Exercise objective: Convert every line of the entries below into a JSON array of strings, one string per line, leaving out blank lines.

Input rows:

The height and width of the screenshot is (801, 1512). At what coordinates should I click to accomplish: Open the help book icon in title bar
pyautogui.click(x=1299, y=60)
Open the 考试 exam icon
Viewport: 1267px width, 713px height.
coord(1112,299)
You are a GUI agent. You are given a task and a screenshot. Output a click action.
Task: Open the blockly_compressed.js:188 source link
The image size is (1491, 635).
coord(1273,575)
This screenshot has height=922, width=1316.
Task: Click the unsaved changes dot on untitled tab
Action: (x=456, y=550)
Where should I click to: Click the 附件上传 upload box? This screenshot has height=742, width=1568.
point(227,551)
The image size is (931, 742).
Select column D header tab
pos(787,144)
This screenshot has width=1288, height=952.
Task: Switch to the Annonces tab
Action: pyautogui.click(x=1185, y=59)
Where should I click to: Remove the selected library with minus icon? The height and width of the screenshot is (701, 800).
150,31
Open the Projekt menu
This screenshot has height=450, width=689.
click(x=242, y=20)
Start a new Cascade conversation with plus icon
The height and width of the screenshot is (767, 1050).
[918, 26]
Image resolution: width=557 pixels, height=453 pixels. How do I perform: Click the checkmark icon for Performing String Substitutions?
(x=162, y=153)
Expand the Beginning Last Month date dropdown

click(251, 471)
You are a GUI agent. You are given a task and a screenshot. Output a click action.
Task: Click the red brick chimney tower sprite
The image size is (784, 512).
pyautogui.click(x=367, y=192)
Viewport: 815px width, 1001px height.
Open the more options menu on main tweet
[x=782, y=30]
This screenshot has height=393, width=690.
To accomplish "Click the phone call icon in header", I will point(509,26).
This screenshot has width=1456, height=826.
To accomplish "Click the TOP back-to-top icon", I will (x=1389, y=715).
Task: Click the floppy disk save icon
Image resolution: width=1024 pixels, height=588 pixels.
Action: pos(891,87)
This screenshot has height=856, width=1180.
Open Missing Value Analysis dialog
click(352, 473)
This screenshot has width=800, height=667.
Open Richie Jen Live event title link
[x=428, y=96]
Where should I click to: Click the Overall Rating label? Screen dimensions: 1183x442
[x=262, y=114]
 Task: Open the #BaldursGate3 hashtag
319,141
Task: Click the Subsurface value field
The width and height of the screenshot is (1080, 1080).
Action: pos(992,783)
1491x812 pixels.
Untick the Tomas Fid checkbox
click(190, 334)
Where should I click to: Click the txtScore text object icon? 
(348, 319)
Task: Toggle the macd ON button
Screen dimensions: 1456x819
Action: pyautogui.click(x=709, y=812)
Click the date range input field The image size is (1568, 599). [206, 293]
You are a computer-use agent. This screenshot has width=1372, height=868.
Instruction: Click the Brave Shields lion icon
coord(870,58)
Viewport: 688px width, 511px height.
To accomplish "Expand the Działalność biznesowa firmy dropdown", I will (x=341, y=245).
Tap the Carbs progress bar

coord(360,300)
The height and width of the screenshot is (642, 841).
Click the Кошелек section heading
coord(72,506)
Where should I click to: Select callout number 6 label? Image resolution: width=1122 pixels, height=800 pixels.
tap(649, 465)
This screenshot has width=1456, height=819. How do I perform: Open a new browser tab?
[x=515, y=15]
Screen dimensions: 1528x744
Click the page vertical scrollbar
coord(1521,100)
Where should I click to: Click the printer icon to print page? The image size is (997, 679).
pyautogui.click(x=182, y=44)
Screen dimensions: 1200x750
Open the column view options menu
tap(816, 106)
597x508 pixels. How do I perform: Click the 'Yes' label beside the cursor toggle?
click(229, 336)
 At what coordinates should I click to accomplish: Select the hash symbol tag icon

Full response:
[
  "The height and width of the screenshot is (801, 1512). At what coordinates should I click to accomplish: Open the help book icon in title bar",
  "pyautogui.click(x=1299, y=60)",
  "Open the 考试 exam icon",
  "Viewport: 1267px width, 713px height.",
  "coord(1112,299)",
  "You are a GUI agent. You are given a task and a screenshot. Output a click action.",
  "Task: Open the blockly_compressed.js:188 source link",
  "The image size is (1491, 635).",
  "coord(1273,575)",
  "This screenshot has height=922, width=1316.",
  "Task: Click the unsaved changes dot on untitled tab",
  "Action: (x=456, y=550)",
  "Where should I click to: Click the 附件上传 upload box? This screenshot has height=742, width=1568.",
  "point(227,551)",
  "The image size is (931, 742).",
  "Select column D header tab",
  "pos(787,144)",
  "This screenshot has width=1288, height=952.",
  "Task: Switch to the Annonces tab",
  "Action: pyautogui.click(x=1185, y=59)",
  "Where should I click to: Remove the selected library with minus icon? The height and width of the screenshot is (701, 800).",
  "150,31",
  "Open the Projekt menu",
  "This screenshot has height=450, width=689.",
  "click(x=242, y=20)",
  "Start a new Cascade conversation with plus icon",
  "The height and width of the screenshot is (767, 1050).",
  "[918, 26]",
  "Image resolution: width=557 pixels, height=453 pixels. How do I perform: Click the checkmark icon for Performing String Substitutions?",
  "(x=162, y=153)",
  "Expand the Beginning Last Month date dropdown",
  "click(251, 471)",
  "You are a GUI agent. You are given a task and a screenshot. Output a click action.",
  "Task: Click the red brick chimney tower sprite",
  "The image size is (784, 512).",
  "pyautogui.click(x=367, y=192)",
  "Viewport: 815px width, 1001px height.",
  "Open the more options menu on main tweet",
  "[x=782, y=30]",
  "This screenshot has height=393, width=690.",
  "To accomplish \"Click the phone call icon in header\", I will point(509,26).",
  "This screenshot has width=1456, height=826.",
  "To accomplish \"Click the TOP back-to-top icon\", I will (x=1389, y=715).",
  "Task: Click the floppy disk save icon",
  "Image resolution: width=1024 pixels, height=588 pixels.",
  "Action: pos(891,87)",
  "This screenshot has height=856, width=1180.",
  "Open Missing Value Analysis dialog",
  "click(352, 473)",
  "This screenshot has width=800, height=667.",
  "Open Richie Jen Live event title link",
  "[x=428, y=96]",
  "Where should I click to: Click the Overall Rating label? Screen dimensions: 1183x442",
  "[x=262, y=114]",
  " Task: Open the #BaldursGate3 hashtag",
  "319,141",
  "Task: Click the Subsurface value field",
  "The width and height of the screenshot is (1080, 1080).",
  "Action: pos(992,783)",
  "1491x812 pixels.",
  "Untick the Tomas Fid checkbox",
  "click(190, 334)",
  "Where should I click to: Click the txtScore text object icon? ",
  "(348, 319)",
  "Task: Toggle the macd ON button",
  "Screen dimensions: 1456x819",
  "Action: pyautogui.click(x=709, y=812)",
  "Click the date range input field The image size is (1568, 599). [206, 293]",
  "You are a computer-use agent. This screenshot has width=1372, height=868.",
  "Instruction: Click the Brave Shields lion icon",
  "coord(870,58)",
  "Viewport: 688px width, 511px height.",
  "To accomplish \"Expand the Działalność biznesowa firmy dropdown\", I will (x=341, y=245).",
  "Tap the Carbs progress bar",
  "coord(360,300)",
  "The height and width of the screenshot is (642, 841).",
  "Click the Кошелек section heading",
  "coord(72,506)",
  "Where should I click to: Select callout number 6 label? Image resolution: width=1122 pixels, height=800 pixels.",
  "tap(649, 465)",
  "This screenshot has width=1456, height=819. How do I perform: Open a new browser tab?",
  "[x=515, y=15]",
  "Screen dimensions: 1528x744",
  "Click the page vertical scrollbar",
  "coord(1521,100)",
  "Where should I click to: Click the printer icon to print page? The image size is (997, 679).",
  "pyautogui.click(x=182, y=44)",
  "Screen dimensions: 1200x750",
  "Open the column view options menu",
  "tap(816, 106)",
  "597x508 pixels. How do I perform: Click the 'Yes' label beside the cursor toggle?",
  "click(229, 336)",
  " At what coordinates should I click to accomplish: Select the hash symbol tag icon"
]